Severe thunderstorms threaten Great Lakes

In the wake of damaging thunderstorms that rolled across the northern Plains and Upper Midwest both Friday and Saturday, additional threats of thunderstorm activity will continue through the end of the weekend across the region.

For places like Minneapolis and Duluth, Minn., a much-needed thunderstorm-free day is in store to close out the weekend.

Instead, through Sunday evening, the threat for locally drenching thunderstorms will shift eastward through the eastern Great Lakes and into portions of the interior Northeast.

For those trying to escape the stifling heat settling in, this could spell trouble for anyone planning on boating or heading to area beaches across the eastern Great Lakes during the afternoon and early evening hours.

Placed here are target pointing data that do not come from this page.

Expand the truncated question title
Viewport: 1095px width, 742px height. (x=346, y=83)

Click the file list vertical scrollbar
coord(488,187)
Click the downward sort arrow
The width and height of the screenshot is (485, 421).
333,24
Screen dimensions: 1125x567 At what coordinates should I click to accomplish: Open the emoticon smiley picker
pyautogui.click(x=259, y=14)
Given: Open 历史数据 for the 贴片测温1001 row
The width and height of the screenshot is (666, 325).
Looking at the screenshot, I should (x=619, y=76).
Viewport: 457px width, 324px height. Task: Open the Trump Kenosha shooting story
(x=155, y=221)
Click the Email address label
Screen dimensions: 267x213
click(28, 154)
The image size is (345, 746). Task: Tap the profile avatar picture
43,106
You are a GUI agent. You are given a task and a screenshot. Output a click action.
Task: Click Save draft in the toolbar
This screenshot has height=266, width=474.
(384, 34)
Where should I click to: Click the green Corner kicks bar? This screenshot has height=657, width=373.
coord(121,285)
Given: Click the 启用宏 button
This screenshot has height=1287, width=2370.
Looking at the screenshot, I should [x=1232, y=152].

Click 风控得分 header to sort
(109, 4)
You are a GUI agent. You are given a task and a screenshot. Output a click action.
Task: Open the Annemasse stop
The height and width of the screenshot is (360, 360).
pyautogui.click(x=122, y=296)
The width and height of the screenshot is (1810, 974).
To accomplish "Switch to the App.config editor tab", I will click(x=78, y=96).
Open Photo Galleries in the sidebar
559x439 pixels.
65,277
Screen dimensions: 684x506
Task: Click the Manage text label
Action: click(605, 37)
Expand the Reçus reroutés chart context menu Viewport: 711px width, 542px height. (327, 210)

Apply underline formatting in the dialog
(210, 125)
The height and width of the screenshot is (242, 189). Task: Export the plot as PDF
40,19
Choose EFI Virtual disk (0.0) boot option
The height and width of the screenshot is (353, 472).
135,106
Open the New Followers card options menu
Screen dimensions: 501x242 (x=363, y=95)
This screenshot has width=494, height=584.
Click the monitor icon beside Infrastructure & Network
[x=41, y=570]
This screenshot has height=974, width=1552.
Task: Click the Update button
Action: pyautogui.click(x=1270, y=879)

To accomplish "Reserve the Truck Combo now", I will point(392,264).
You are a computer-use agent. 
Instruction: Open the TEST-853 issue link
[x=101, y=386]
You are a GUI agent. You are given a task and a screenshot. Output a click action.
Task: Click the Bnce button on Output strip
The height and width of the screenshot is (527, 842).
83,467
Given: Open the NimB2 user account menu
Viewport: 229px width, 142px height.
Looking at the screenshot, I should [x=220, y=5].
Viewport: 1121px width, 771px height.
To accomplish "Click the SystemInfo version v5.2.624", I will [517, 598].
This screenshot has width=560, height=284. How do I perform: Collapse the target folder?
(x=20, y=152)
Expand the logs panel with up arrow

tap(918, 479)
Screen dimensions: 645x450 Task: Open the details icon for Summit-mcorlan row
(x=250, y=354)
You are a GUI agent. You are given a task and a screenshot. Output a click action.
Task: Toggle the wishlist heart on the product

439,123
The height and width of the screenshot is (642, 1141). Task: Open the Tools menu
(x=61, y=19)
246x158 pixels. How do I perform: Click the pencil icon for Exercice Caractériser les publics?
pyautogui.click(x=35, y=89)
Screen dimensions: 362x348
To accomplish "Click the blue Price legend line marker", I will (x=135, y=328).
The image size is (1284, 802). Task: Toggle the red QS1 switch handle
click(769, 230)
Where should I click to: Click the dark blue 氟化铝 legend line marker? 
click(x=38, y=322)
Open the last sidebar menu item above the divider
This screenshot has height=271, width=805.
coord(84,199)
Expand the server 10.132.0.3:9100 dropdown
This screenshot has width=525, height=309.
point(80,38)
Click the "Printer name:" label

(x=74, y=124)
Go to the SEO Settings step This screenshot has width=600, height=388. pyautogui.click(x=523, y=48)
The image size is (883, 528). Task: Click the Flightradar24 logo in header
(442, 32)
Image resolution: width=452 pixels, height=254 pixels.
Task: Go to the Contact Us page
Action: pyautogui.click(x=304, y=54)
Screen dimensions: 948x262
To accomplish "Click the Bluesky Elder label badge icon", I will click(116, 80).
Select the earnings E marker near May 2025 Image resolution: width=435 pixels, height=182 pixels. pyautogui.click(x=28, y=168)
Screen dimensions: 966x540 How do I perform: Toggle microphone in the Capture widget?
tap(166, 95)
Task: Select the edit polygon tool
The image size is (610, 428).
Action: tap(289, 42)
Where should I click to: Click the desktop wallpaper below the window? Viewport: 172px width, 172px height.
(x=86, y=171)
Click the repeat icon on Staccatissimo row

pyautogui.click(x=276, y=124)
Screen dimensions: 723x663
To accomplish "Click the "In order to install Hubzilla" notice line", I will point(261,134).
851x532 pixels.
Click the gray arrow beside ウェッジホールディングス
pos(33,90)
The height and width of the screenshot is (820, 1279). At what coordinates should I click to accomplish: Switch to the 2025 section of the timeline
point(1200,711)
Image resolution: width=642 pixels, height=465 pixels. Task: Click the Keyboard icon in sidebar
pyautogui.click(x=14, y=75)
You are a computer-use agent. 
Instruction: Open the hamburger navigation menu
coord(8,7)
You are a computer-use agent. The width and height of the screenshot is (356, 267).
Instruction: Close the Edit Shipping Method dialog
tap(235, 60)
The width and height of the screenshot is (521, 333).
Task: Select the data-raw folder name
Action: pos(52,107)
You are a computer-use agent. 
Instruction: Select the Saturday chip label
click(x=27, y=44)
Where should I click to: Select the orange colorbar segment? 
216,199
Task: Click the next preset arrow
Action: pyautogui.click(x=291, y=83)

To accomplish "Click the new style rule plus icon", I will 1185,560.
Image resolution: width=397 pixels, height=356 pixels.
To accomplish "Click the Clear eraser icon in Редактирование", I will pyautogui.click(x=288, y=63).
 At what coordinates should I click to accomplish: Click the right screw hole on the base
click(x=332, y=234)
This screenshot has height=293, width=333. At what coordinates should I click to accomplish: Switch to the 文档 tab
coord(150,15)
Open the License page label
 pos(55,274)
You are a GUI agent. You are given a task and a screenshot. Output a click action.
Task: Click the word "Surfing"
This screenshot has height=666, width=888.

Aside from minor flash flooding, and the altering of outdoor plans, this rain is welcomed by some residents.

Abnormally dry conditions have crept northward through the Great Lakes region in recent weeks according to the US Drought Monitor, so the weekend rainfall in the area is expected help to alleviate those concerns. Downpours may help to water some fields, orchards, vineyards, lawns and backyard gardens along the way.

In addition to drenching rainfall, a more confined area, from southern Ontario to the central Indiana and Ohio, can expect severe thunderstorms to erupt.

Meteorologists are concerned about heavy downpours, that can cause localized flooding issues, as well as strong wind gusts up to an AccuWeather Local StormMax™ of 70 mph. Following the thunderstorms that brought wind damage Thursday afternoon and evening, another round of wind may make it easier for tree limbs to topple.

Residents in the area should keep updated on the changing weather in the region, especially if they are outdoors in the afternoon and evening, or perhaps trying to get a glimpse of the Neowise comet.

Cities like Hartford, Conn., Providence, R.I., and New York City could all feel the impacts of these stronger thunderstorms.

At the peak of their intensity, thunderstorms brought a whopping 101-mph wind gust in Churchs Ferry, N.D., on Friday. While wind gusts of that caliber are not expected this weekend, there will be thunderstorms capable of producing life-threatening hazards.

The thunderstorms set to target the Great Lakes on Sunday will have plenty of “fuel” for development as hot and humid air surges northward into the region. A storm system in the upper levels of the atmosphere tracking along the Canadian border will also be in place to provide the forcing mechanism needed to spark severe thunderstorms once again.